_Exercise details_.
Pick up the NIRS4ALL model training guide where it ends and write the next part.

_Source_.
....
Model Training

This guide covers how to train models in NIRS4ALL, including cross-validation and accessing results.

Overview

Model training in NIRS4ALL follows a simple pattern:

  1. Add a cross-validation splitter to your pipeline

  2. Add one or more model steps

  3. Run the pipeline and access predictions

pipeline = [
    # ... preprocessing steps ...
    ShuffleSplit(n_splits=5),                    # Cross-validation
    {"model": PLSRegression(n_components=10)}    # Model
]

Basic Model Training

Single Model

The simplest case - train one model:

from sklearn.cross_decomposition import PLSRegression
from sklearn.model_selection import ShuffleSplit
import nirs4all

pipeline = [
    ShuffleSplit(n_splits=3, test_size=0.25),
    {"model": PLSRegression(n_components=10)}
]

result = nirs4all.run(
    pipeline=pipeline,
    dataset="sample_data/regression",
    verbose=1
)

print(f"Best RMSE: {result.best_score:.4f}")

Multiple Models

Compare multiple models in one run:

from sklearn.ensemble import RandomForestRegressor
from sklearn.linear_model import Ridge

pipeline = [
    ShuffleSplit(n_splits=3),

    # Each model is trained and evaluated
    {"model": PLSRegression(n_components=5)},
    {"model": PLSRegression(n_components=10)},
    {"model": PLSRegression(n_components=15)},
    {"model": Ridge(alpha=1.0)},
    {"model": RandomForestRegressor(n_estimators=100)},
]

result = nirs4all.run(pipeline, "sample_data/regression", verbose=1)

# Compare results
for pred in result.top(n=5, display_metrics=['rmse', 'r2']):
    print(f"{pred['model_name']}: RMSE={pred['rmse']:.4f}")

Named Models

Give models custom names for easier identification:

pipeline = [
    ShuffleSplit(n_splits=3),

    {"name": "PLS-5", "model": PLSRegression(n_components=5)},
    {"name": "PLS-10", "model": PLSRegression(n_components=10)},
    {"name": "RF-100", "model": RandomForestRegressor(n_estimators=100)},
]

Cross-Validation

Available Splitters

NIRS4ALL supports all sklearn splitters:

Splitter

Use Case

ShuffleSplit

Random train/val splits (recommended for regression)

KFold

K consecutive folds

StratifiedKFold

Maintains class distribution (classification)

GroupKFold

Keeps groups together

LeaveOneOut

Leave one sample out (small datasets)

TimeSeriesSplit

Respects temporal order

KFold

from sklearn.model_selection import KFold

pipeline = [
    # 5-fold cross-validation
    KFold(n_splits=5, shuffle=True, random_state=42),
    {"model": PLSRegression(n_components=10)}
]

StratifiedKFold (Classification)

from sklearn.model_selection import StratifiedKFold

pipeline = [
    # Maintains class balance in each fold
    StratifiedKFold(n_splits=5, shuffle=True, random_state=42),
    {"model": LogisticRegression()}
]

GroupKFold (Group Data)
....
_Stored records_.

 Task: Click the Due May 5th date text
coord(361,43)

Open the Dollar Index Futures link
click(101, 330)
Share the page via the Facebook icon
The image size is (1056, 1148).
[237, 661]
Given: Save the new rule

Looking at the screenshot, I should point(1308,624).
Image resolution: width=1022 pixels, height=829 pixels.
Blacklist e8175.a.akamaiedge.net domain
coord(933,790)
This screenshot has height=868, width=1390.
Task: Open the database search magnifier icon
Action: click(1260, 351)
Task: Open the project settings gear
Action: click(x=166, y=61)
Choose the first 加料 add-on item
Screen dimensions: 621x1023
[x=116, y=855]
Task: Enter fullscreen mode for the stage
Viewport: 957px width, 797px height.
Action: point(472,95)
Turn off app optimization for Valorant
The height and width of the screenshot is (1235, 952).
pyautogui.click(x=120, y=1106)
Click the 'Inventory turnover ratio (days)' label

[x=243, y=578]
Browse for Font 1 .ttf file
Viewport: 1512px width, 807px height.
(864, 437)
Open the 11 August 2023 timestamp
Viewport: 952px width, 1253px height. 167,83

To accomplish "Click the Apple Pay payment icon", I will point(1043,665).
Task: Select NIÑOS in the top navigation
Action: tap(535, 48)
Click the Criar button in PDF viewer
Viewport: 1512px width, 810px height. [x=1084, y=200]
....
_Task output_.
When samples belong to groups (e.g., multiple measurements per subject):

from sklearn.model_selection import GroupKFold

pipeline = [
    # Keeps all samples from a group in same fold
    # Groups come from metadata column
    {"force_group_splitting": "subject_id"},
    GroupKFold(n_splits=5),
    {"model": PLSRegression(n_components=10)}
]

Accessing Results

The Result Object

nirs4all.run() returns a RunResult with convenient accessors:

result = nirs4all.run(pipeline, dataset)

# Quick access
result.best_score        # Best model's primary metric (RMSE for regression)
result.best              # Best prediction entry (dict)
result.num_predictions   # Total number of prediction entries

# Top performers
result.top(n=5)                                    # Top 5 by default metric
result.top(n=5, rank_metric='r2')                  # Top 5 by R²
result.top(n=5, display_metrics=['rmse', 'r2'])    # Include specific metrics

# Full predictions list
result.predictions       # PredictionResultsList object

Prediction Entry Structure

Each prediction entry contains:

pred = result.best
print(pred['model_name'])      # "PLSRegression"
print(pred['rmse'])            # 0.1234
print(pred['r2'])              # 0.9876
print(pred['fold_id'])         # 0
print(pred['preprocessings'])  # "MinMaxScaler | SNV"
print(pred['y_true'])          # numpy array
print(pred['y_pred'])          # numpy array

Filtering Results

# Get predictions for specific model
pls_preds = [p for p in result.predictions if 'PLS' in p['model_name']]

# Get predictions for specific fold
fold_0 = [p for p in result.predictions if p['fold_id'] == 0]

# Get test partition only
test_preds = [p for p in result.predictions if p['partition'] == 'test']

Regression Models

Ridge Regression

from sklearn.linear_model import Ridge

pipeline = [
    ShuffleSplit(n_splits=5),
    {"model": Ridge(alpha=1.0)}
]

Key parameters:

  • alpha: Regularization strength (higher = more regularization)

Random Forest

from sklearn.ensemble import RandomForestRegressor

pipeline = [
    ShuffleSplit(n_splits=5),
    {"model": RandomForestRegressor(n_estimators=100, random_state=42)}
]

Key parameters:

  • n_estimators: Number of trees (100-500 typical)

  • max_depth: Maximum tree depth (None = unlimited)

Support Vector Regression

from sklearn.svm import SVR

pipeline = [
    ShuffleSplit(n_splits=5),
    {"model": SVR(kernel='rbf', C=1.0)}
]

Classification Models

Logistic Regression

from sklearn.linear_model import LogisticRegression
from sklearn.model_selection import StratifiedKFold

pipeline = [
    StratifiedKFold(n_splits=5),
    {"model": LogisticRegression(max_iter=1000)}
]

result = nirs4all.run(
    pipeline,
    "sample_data/classification",
    verbose=1
)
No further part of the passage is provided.